Absolutely. And on the agent tooling front, there's a neat project called Engram — it's a Go binary that gives any coding agent persistent long-term memory using SQLite and FTS5, exposed as an MCP server. If your agents keep forgetting project context between sessions, this is a drop-in fix.

That's interesting because it's agent-agnostic — CLI, HTTP, TUI interfaces. And it directly addresses that critique piece we also saw this week about organizations deploying AI without fixing their information architecture. Everyone's got individual AI productivity, but organizational knowledge stays siloed.

Right — the gap isn't in individual smarts, it's in shared context. That's a product opportunity for anyone building AI-powered knowledge tools.

Let's shift to dev tools. We already mentioned the async Rust critique — if you're starting a new Rust project, seriously consider whether you actually need async or if blocking I/O with threads is just simpler for your use case. It's not a cop-out, it's pragmatic.

Totally agree. Also trending this week — DocuSeal, an open-source DocuSign alternative. Forty-six hundred engagements. If you're building a SaaS that needs document signing workflows, embedding this could save you from a painful DocuSign API bill and vendor lock-in.

And one more Rust sighting — Brush, a bash-compatible shell written in Rust. Interesting for dev containers or embedded Linux where you want shell compatibility without shipping actual bash.

Rust everywhere. Speaking of infrastructure — Docker twenty-nine just switched the default image store to containerd. If you're running CI/CD pipelines, test your image builds because some edge cases around multi-platform manifests behave differently now.

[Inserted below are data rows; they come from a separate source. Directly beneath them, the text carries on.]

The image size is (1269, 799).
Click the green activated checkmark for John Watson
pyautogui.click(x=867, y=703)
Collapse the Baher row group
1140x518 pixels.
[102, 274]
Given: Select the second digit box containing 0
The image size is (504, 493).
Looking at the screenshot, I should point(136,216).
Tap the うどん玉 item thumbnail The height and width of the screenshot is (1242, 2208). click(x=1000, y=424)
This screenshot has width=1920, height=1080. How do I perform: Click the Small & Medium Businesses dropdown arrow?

And on the security side, two things that need attention. First — a multi-tenant auth vulnerability found in a DoD contractor's system. Any authenticated user could access other tenants' data. Zero auth on the tenant boundary. If you're building multi-tenant SaaS, test tenant isolation as aggressively as you test auth. Row-level security is not optional.

Yikes. And the second one?

A container copy bug — CVE twenty twenty-six dash three one four three one — that bypasses rootless container protections. If you're running rootless Podman or Docker in CI, patch immediately. This defeats the security model you're relying on.

That's scary because rootless is supposed to be the safe option. Definitely patch that today.

Quick hits! iOS twenty-seven adds a 'Create a Pass' feature to Apple Wallet — no developer account needed for simple passes. If you're building loyalty or ticketing features, this dramatically lowers the friction to get into users' wallets.

Oh, and this one made me smile — the 555 timer turns fifty-five years old this week. Happy birthday to the little chip that taught a generation of engineers what oscillation means.

Also, apparently about ten percent of AMC movie showings sell zero tickets, and someone built a site to find them for you. Link in the briefing if you want a private theater experience.

That's the most useful hack I've heard all week.

So pulling it all together — Rust keeps consolidating as the default for systems-level product infrastructure. Bun's migration, Pingora's traction, Brush — all pointing the same direction. The async pain is real, but the ecosystem gravity is undeniable.

And on the AI side, the story is cost discipline. Computer-use is forty-five X more expensive than APIs. Agents need persistent memory to stop being expensive amnesiacs. Invest in structured integrations first, and give your agents memory before you give them more capabilities.

That's the briefing for May sixth, twenty twenty-six. All the links are in the show notes. If something we covered today changes how you're building, we'd love to hear about it.

Go patch that container bug, give your agents some memory, and we'll see you tomorrow. Happy building, everyone.